Le tribunal de commerce de Saint-Étienne, statuant en référé le 18 novembre 2025, se prononce sur une demande d’extension de mission d’expertise. Suite à une injonction de payer contestée, un expert avait été désigné pour examiner des livraisons litigieuses. La demanderesse estime cette mission trop restrictive et sollicite son élargissement. Le juge des référés, en l’absence de la défenderesse, fait droit à cette requête et étend substantiellement la mission de l’expert.
La recevabilité de la demande en extension de mission
La régularité de la saisine du juge des référés. Le juge constate l’absence de la défenderesse à l’audience et la régularité de l’assignation. Il en déduit le caractère contradictoire de la décision rendue par défaut, conformément aux règles de la procédure civile. Cette approche assure le respect du principe de la contradiction malgré l’inactivité d’une partie.
Le fondement juridique de la demande d’extension. La demanderesse justifie sa requête par la production de l’ensemble des documents contractuels et des échanges. Le juge relève qu’ »aucune contestation n’est soulevée » en l’absence de comparution de la défenderesse. Cette circonstance permet au juge de statuer sur le fondement des seuls éléments produits, sans débat contradictoire.
La consécration d’un pouvoir modificateur du juge des référés
L’adaptation de la mission à l’objet du litige. Le juge étend la mission initiale pour inclure l’expertise de « l’intégralité des pièces de la commande n°3114 ». Cette décision vise à purger l’entièreté du litige en couvrant les pièces encore en cours de production. Elle illustre la faculté du juge de modifier une mesure d’instruction pour répondre aux besoins de la cause.

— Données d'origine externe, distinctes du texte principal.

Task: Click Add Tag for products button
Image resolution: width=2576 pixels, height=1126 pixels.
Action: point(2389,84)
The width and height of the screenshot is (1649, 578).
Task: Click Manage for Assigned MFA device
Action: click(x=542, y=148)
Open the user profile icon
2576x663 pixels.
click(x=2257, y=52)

Les limites procédurales de ce pouvoir modificateur. Cette ordonnance rappelle que le juge des référés peut réformer une mission d’expertise. Elle se distingue d’une solution antérieure où il était jugé que « le choix de la mission de l’expert relève d’une décision du juge et ne peut être contestée que par la voie de l’appel » (Cour d’appel, le 24 avril 2025, n°24/03068). Le présent juge estime au contraire que son office lui permet d’adapter la mission.
La portée pratique de cette décision est significative en procédure civile. Elle valide l’intervention du juge des référés pour étendre une mesure d’instruction déjà ordonnée, sous réserve de la régularité de la saisine. Cette solution favorise l’efficacité de l’expertise en l’alignant sur l’étendue réelle du différend. Elle offre ainsi une voie procédurale rapide pour corriger une mission initiale jugée insuffisante.